Ninja + Clang generator causes unnecessary rebuilds in some cases
As discovered in #17271 (closed), Ninja incorrectly parses dependency files generated by Clang if those dependencies contain relative paths (containing A/..
) where the parent directory A
is a symlink that changes the directory level.
Three components can be blamed:
- Ninja: does not correctly expand paths containing
..
, it assumes"a/b/.." == "a"
which is not the case if there is a symlink"b" -> "c/d"
. See https://github.com/ninja-build/ninja/issues/1330 - Clang: produces depfiles containing
..
which GCC does not do. See https://reviews.llvm.org/D37954 for a patch. NOTE: the root cause turns out to be missing prefix canonicalization. That is, ifPATH
contains/bin
before/usr/bin
, and/bin
is a symlink tousr/bin
, then Clang should use/usr/bin
. Instead it uses/bin
. See the discussion on the linked patch. - CMake: assumes that Clang behaves like GCC and passes its depfile to Ninja.

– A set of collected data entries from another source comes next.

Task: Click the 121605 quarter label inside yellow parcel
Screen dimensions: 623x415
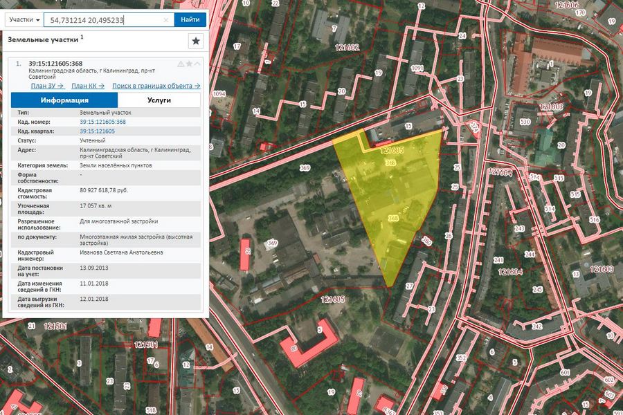Action: tap(392, 149)
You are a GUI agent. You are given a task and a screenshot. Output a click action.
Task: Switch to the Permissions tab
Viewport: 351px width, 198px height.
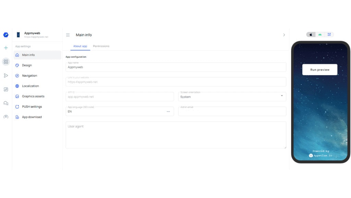(101, 46)
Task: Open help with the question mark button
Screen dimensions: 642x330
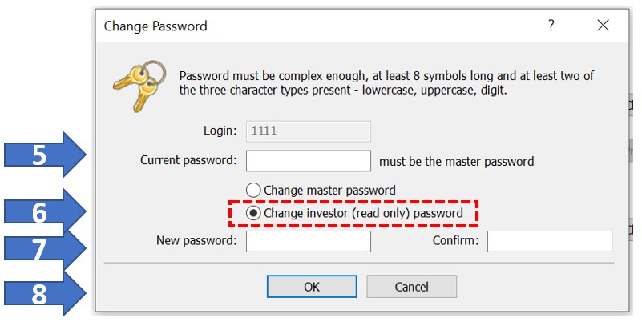Action: coord(551,26)
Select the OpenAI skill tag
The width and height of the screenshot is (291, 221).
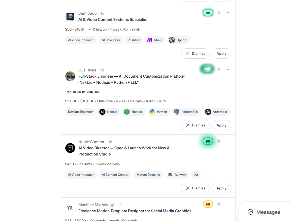[x=179, y=40]
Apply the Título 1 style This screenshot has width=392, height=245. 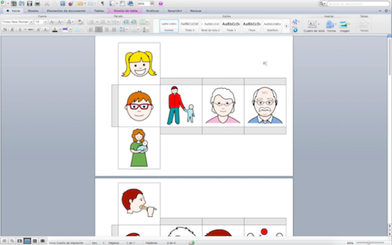click(x=231, y=26)

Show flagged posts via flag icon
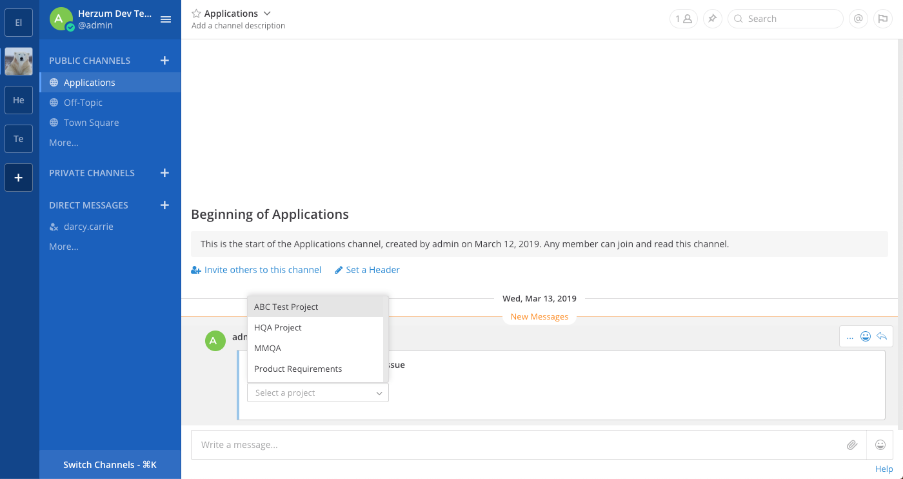tap(882, 19)
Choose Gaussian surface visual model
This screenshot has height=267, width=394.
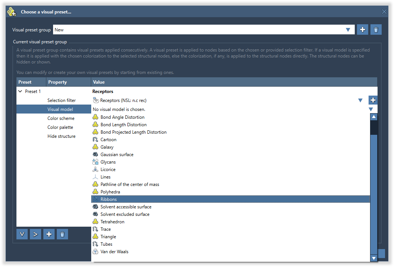117,155
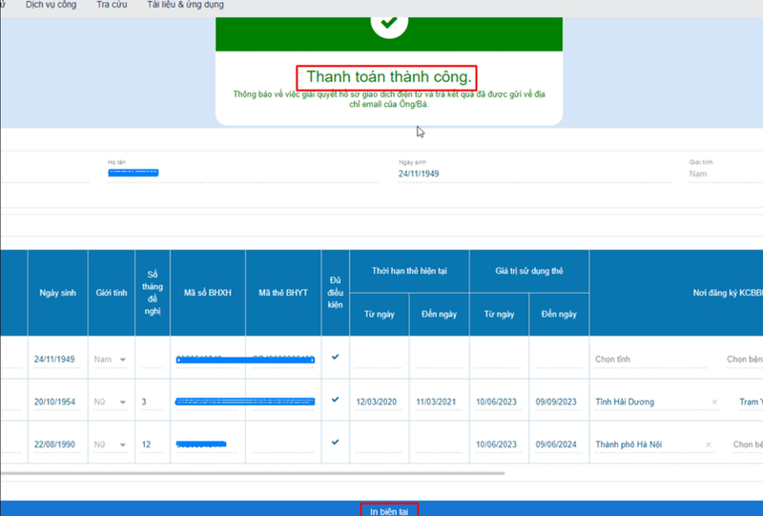Open the Nữ gender dropdown for 20/10/1954 row
Image resolution: width=763 pixels, height=516 pixels.
111,402
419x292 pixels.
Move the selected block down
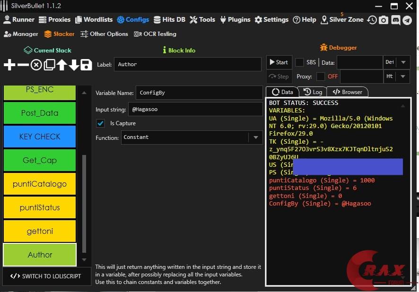(x=74, y=65)
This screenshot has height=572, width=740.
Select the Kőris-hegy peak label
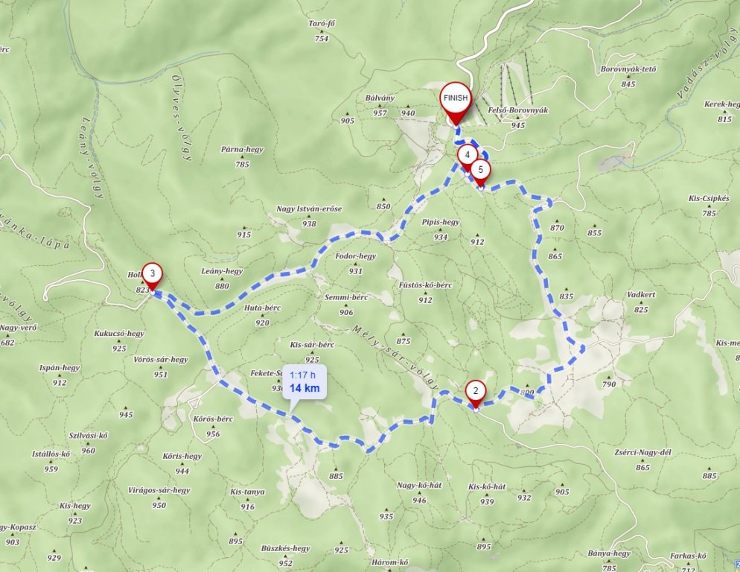182,457
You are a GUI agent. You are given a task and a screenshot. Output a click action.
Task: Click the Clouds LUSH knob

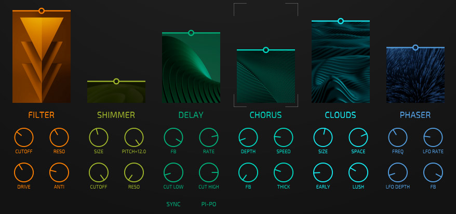[x=358, y=172]
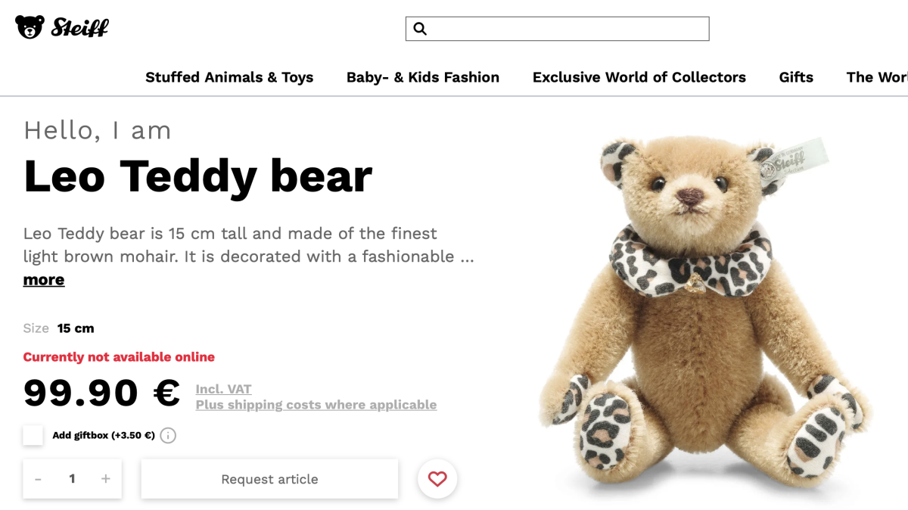Click the quantity value field
The height and width of the screenshot is (510, 908).
tap(72, 479)
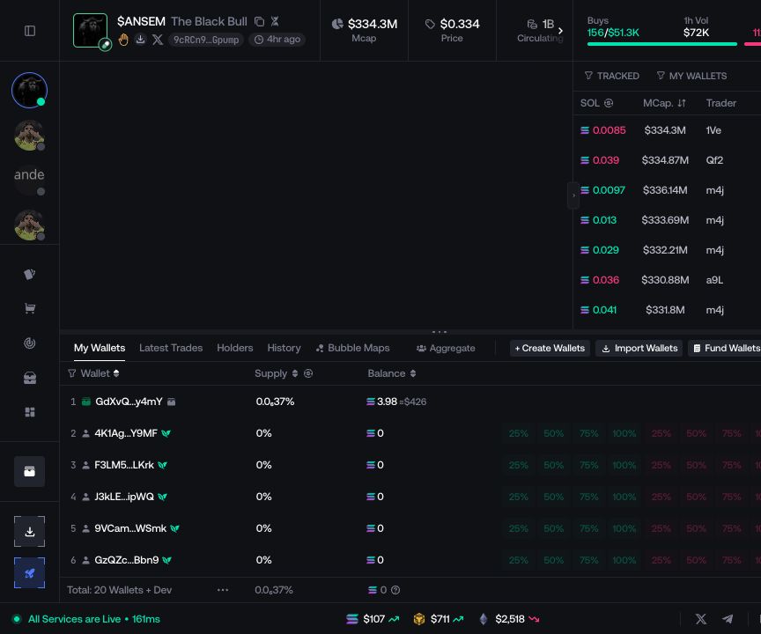Switch to the Holders tab
Screen dimensions: 761x634
(235, 348)
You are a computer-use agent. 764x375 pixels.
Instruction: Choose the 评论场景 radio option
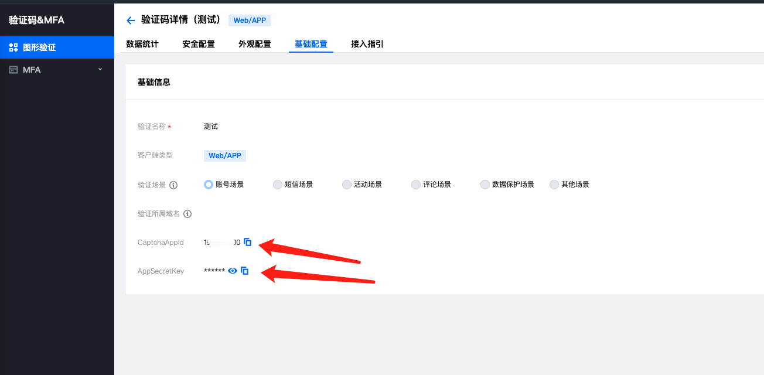click(x=415, y=185)
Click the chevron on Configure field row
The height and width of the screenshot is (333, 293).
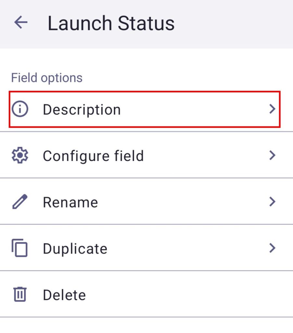[272, 155]
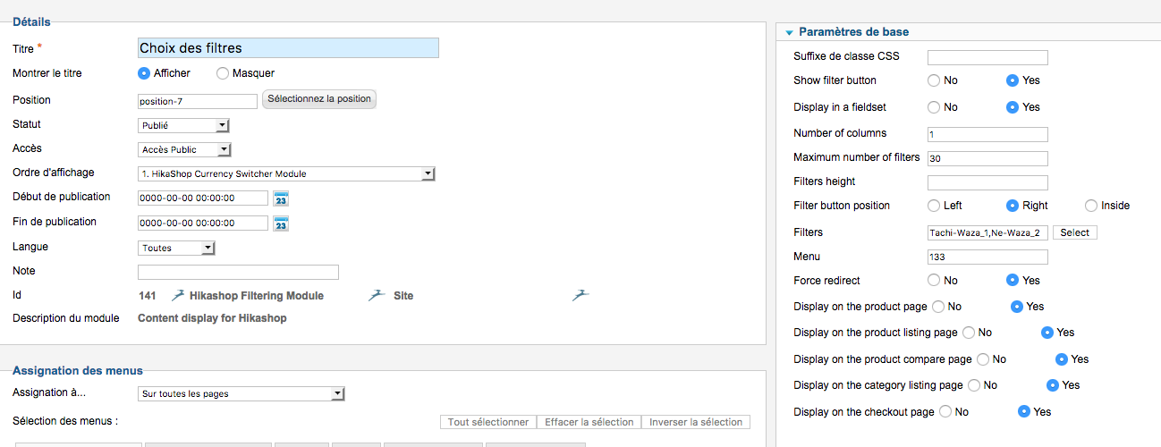
Task: Open the Début de publication calendar picker
Action: coord(281,198)
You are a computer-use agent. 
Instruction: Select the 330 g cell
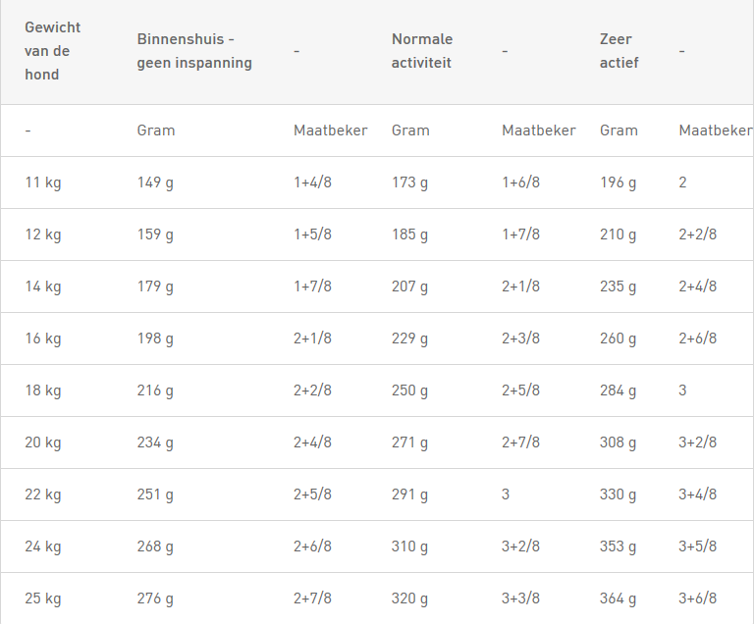click(x=618, y=494)
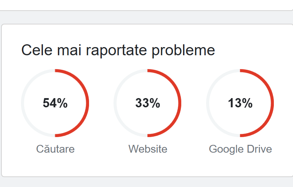Select the 54% value in Căutare chart
Screen dimensions: 293x187
(55, 103)
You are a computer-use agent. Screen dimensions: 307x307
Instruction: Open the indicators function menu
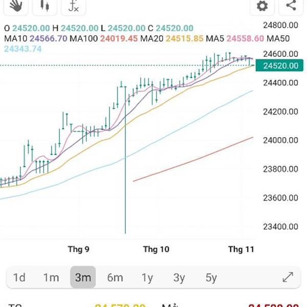coord(73,6)
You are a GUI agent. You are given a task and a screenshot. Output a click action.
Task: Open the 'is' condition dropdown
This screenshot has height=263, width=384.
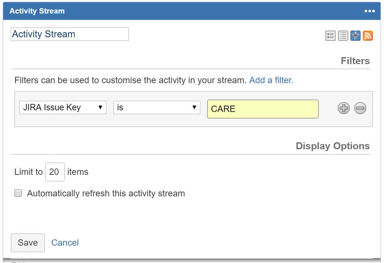click(156, 108)
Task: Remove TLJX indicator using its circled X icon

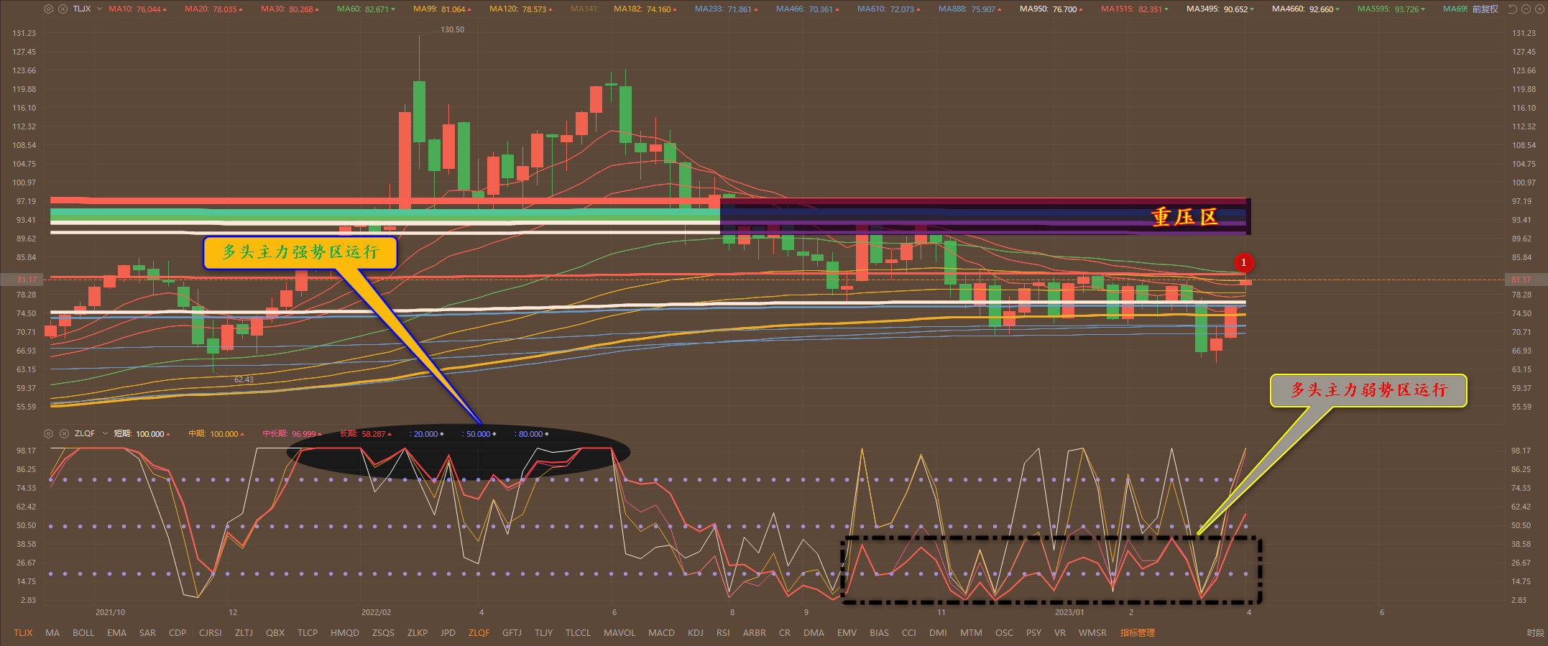Action: point(63,9)

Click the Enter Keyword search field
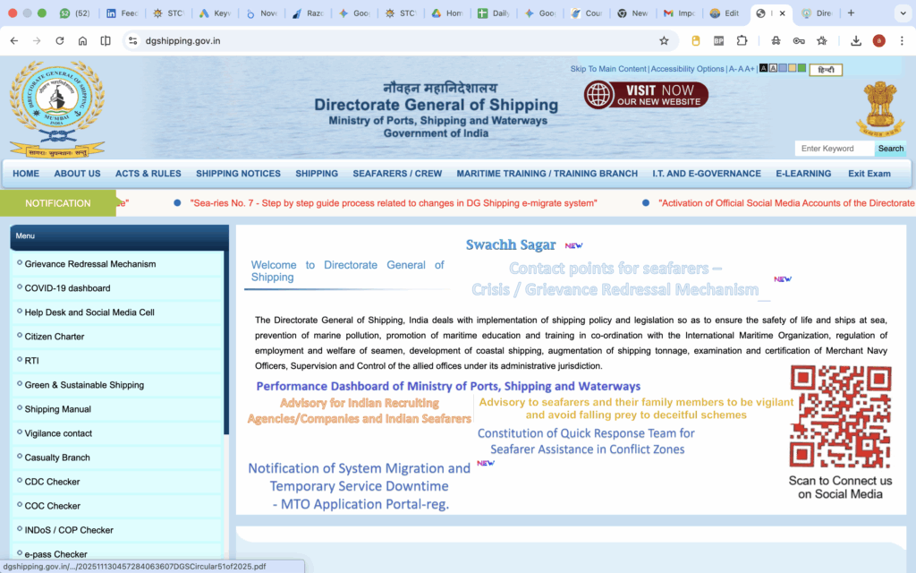pyautogui.click(x=834, y=149)
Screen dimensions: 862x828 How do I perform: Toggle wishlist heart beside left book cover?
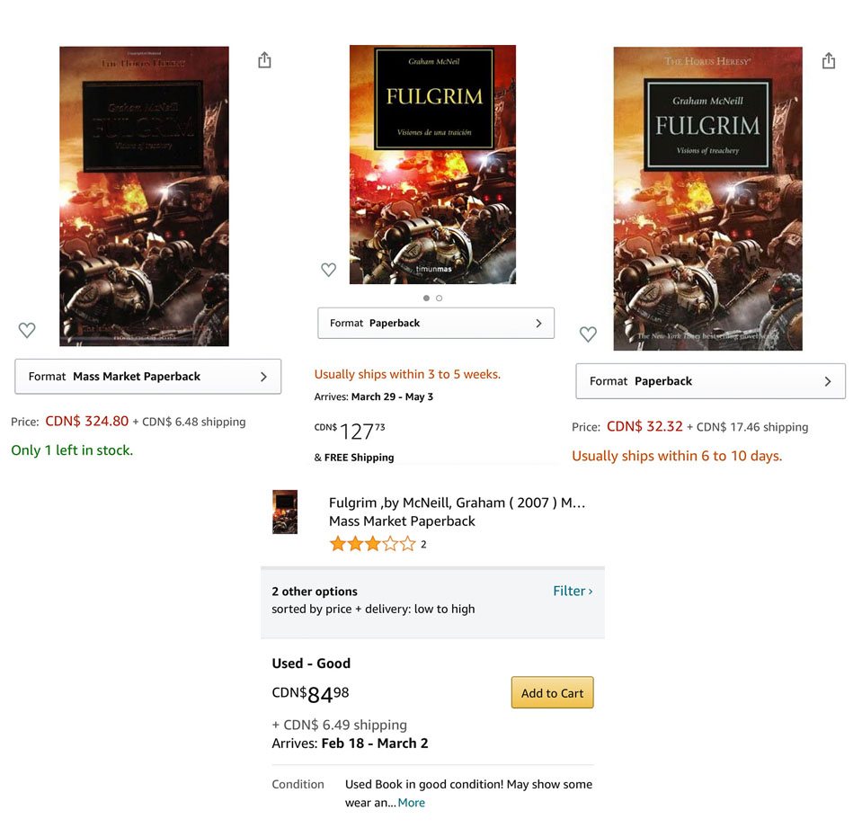[x=27, y=330]
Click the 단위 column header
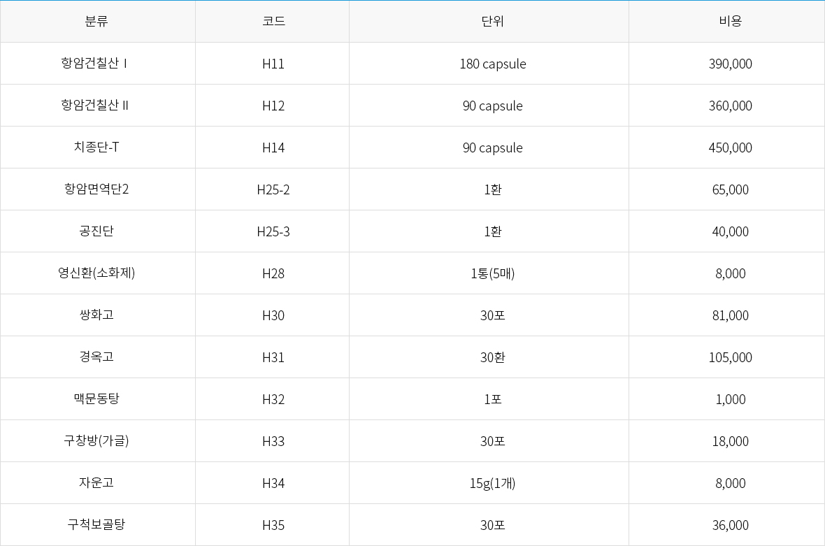The image size is (825, 546). tap(492, 21)
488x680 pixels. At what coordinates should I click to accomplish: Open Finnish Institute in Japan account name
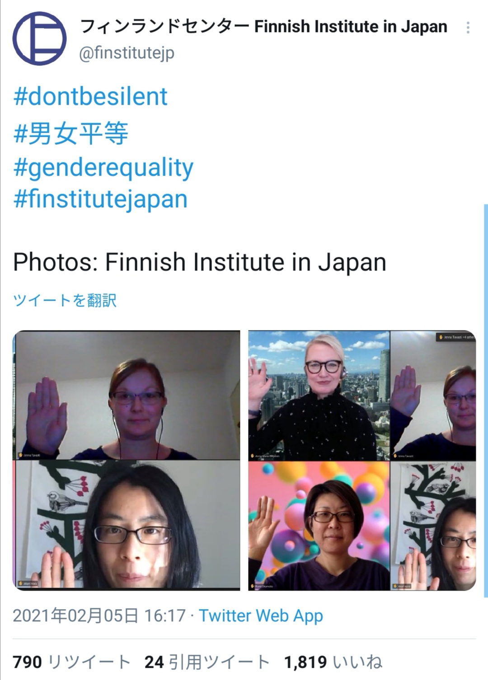pos(263,27)
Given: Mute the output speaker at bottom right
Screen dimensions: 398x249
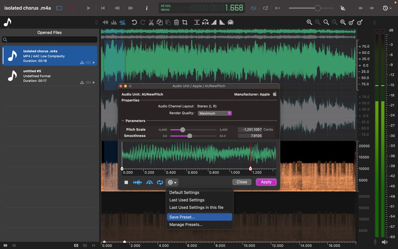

Minimal reproducer which works on Arch Linux: CMakeLists.txt
Reproduce with cmake -GNinja . && ninja && ninja
. The second command should show "nothing to do", but it simply executes the command again. The reason for that:
$ clang++ -MD -MF - -fsyntax-only reproducer.cpp
reproducer.o: reproducer.cpp \
/bin/../lib64/gcc/x86_64-pc-linux-gnu/7.2.0/../../../../include/c++/7.2.0/cstdio \
/bin/../lib64/gcc/x86_64-pc-linux-gnu/7.2.0/../../../../include/c++/7.2.0/x86_64-pc-linux-gnu/bits/c++config.h \
...
$ ninja -t deps
CMakeFiles/reproducer.dir/reproducer.cpp.o: #deps 25, deps mtime 1507299627 (VALID)
reproducer.cpp
/include/c++/7.2.0/cstdio
/include/c++/7.2.0/x86_64-pc-linux-gnu/bits/c++config.h
...
$ readlink -f /bin/../lib64/gcc/x86_64-pc-linux-gnu/7.2.0/../../../../include/c++/7.2.0/cstdio
/usr/include/c++/7.2.0/cstdio
$ readlink /bin
usr/bin
Suggestion: Test whether Clang* is in use with the Ninja generator, and if so, run another command that resolves the relative paths.
*) Hopefully the issue is solved in Clang 6 with the above patch, but I am still waiting for reviews on that one (that patch is a no-go, a different approach is needed).